::: RECORDED INFORMATION :::

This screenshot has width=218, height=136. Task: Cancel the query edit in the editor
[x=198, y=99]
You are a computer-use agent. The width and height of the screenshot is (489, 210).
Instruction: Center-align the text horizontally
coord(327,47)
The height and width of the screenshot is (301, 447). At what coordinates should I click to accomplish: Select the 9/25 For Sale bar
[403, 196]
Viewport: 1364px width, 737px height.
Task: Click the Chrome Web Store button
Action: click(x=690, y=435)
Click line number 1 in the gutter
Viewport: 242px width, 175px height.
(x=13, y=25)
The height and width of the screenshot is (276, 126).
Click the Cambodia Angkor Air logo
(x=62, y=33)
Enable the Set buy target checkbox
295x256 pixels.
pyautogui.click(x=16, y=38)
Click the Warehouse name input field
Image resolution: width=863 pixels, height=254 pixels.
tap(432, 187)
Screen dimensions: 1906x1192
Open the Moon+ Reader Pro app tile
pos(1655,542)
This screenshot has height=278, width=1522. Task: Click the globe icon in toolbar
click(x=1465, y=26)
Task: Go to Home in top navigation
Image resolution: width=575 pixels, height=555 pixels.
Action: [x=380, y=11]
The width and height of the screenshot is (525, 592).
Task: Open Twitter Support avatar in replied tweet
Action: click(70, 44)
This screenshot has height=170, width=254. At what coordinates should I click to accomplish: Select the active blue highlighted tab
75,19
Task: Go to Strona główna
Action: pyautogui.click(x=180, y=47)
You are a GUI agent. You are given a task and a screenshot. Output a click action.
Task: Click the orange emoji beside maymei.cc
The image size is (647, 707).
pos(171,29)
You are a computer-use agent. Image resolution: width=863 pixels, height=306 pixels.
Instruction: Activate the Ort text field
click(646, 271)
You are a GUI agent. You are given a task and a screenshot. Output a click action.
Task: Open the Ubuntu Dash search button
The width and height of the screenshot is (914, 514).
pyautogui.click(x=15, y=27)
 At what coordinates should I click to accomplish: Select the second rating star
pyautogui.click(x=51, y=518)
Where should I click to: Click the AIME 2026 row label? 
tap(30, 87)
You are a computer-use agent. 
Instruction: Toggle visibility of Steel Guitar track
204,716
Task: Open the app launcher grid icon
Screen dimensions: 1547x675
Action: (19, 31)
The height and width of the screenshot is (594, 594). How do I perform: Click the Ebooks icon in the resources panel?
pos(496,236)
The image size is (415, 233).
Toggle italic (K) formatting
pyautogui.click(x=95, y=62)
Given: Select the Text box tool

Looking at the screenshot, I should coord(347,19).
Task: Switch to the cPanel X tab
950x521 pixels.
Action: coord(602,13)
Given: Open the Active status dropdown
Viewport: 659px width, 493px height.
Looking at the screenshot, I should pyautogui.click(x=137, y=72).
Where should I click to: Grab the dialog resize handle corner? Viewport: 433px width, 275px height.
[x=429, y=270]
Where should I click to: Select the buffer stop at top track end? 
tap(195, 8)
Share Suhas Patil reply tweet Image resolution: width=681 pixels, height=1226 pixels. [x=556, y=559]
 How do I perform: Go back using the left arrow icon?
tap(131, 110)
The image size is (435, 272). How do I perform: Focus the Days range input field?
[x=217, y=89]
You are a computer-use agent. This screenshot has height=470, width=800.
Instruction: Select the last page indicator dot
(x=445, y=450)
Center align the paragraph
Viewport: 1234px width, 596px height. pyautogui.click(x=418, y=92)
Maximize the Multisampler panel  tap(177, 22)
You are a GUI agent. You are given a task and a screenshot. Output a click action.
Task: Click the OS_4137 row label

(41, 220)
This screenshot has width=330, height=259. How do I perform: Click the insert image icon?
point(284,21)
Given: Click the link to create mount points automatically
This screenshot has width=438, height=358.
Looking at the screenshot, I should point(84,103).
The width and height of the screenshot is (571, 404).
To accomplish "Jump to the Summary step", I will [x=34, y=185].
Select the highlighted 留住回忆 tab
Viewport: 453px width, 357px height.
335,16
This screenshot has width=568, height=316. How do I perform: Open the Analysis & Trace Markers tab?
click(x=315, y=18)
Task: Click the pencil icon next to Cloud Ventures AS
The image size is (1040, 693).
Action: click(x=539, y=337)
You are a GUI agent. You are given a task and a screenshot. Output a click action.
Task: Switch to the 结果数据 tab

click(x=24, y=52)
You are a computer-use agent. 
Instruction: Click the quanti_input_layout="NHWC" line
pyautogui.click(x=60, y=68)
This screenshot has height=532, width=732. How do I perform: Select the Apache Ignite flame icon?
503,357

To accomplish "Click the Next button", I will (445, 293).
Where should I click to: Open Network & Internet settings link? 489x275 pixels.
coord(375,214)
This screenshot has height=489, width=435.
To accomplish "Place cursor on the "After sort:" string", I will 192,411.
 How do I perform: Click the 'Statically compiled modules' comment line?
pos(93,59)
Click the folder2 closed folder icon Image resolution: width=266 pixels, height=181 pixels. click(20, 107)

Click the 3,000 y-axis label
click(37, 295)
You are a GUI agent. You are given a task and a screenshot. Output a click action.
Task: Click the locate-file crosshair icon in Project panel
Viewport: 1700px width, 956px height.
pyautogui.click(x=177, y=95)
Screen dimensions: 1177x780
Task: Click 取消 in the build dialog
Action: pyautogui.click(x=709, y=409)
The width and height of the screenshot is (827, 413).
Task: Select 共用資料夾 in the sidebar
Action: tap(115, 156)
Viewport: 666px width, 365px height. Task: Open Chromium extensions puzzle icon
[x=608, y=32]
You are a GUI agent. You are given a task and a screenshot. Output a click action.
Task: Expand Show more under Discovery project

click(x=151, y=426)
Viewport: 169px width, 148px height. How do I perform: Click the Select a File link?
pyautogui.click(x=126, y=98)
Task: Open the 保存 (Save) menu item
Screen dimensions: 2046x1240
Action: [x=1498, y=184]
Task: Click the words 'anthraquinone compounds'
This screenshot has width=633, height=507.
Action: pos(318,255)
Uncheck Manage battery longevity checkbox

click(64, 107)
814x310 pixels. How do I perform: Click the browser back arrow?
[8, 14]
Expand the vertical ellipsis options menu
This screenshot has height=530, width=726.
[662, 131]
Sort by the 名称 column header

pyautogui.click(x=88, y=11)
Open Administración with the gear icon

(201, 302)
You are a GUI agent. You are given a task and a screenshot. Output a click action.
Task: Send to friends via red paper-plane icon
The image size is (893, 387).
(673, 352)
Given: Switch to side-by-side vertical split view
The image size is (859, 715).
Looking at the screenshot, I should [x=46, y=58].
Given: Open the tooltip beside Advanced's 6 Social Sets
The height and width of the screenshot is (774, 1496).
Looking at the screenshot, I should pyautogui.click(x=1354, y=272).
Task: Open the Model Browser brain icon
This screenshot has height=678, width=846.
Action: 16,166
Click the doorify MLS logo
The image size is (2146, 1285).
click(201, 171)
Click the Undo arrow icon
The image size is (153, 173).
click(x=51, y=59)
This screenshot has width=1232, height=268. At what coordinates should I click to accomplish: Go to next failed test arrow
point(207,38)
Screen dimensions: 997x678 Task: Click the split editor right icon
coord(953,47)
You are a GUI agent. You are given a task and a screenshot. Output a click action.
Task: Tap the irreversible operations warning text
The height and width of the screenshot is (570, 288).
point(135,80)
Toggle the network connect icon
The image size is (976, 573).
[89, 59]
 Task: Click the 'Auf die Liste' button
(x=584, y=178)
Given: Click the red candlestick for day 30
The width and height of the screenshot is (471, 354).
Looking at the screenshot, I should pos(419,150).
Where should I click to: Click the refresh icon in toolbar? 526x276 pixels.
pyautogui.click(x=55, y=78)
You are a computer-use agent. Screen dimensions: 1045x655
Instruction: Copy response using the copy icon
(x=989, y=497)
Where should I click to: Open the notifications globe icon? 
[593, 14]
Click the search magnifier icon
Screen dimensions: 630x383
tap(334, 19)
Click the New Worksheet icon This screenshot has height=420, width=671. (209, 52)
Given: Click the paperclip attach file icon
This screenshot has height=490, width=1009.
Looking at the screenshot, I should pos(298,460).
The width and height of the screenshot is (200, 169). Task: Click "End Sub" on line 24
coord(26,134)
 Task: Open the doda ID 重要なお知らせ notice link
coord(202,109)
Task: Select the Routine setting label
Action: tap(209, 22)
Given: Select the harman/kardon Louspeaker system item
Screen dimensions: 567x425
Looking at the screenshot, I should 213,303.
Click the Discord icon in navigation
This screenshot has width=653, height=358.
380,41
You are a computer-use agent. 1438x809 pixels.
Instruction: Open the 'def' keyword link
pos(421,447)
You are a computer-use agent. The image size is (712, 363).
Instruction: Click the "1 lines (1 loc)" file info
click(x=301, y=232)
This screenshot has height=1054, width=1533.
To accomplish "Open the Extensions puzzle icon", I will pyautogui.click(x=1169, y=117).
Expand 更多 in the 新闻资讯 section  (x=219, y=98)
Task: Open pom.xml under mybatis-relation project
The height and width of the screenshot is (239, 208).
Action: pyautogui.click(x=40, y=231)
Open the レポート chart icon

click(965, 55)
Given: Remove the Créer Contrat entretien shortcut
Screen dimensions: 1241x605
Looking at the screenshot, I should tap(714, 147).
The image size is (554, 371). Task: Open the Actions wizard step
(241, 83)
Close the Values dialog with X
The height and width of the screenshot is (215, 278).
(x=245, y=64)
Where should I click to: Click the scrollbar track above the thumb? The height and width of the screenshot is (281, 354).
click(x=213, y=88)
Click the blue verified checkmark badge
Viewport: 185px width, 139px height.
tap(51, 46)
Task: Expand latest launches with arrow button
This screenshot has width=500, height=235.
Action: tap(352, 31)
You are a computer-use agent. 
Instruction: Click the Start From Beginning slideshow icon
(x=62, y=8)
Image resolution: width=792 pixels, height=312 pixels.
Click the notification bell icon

:::

List every line of the data above that contains the string "globe", treating uppercase and lowercase letters as distinct.

## [OUTPUT OF THE TASK]
This screenshot has height=278, width=1522. Task: Click the globe icon in toolbar
Where should I click to: Open the notifications globe icon? 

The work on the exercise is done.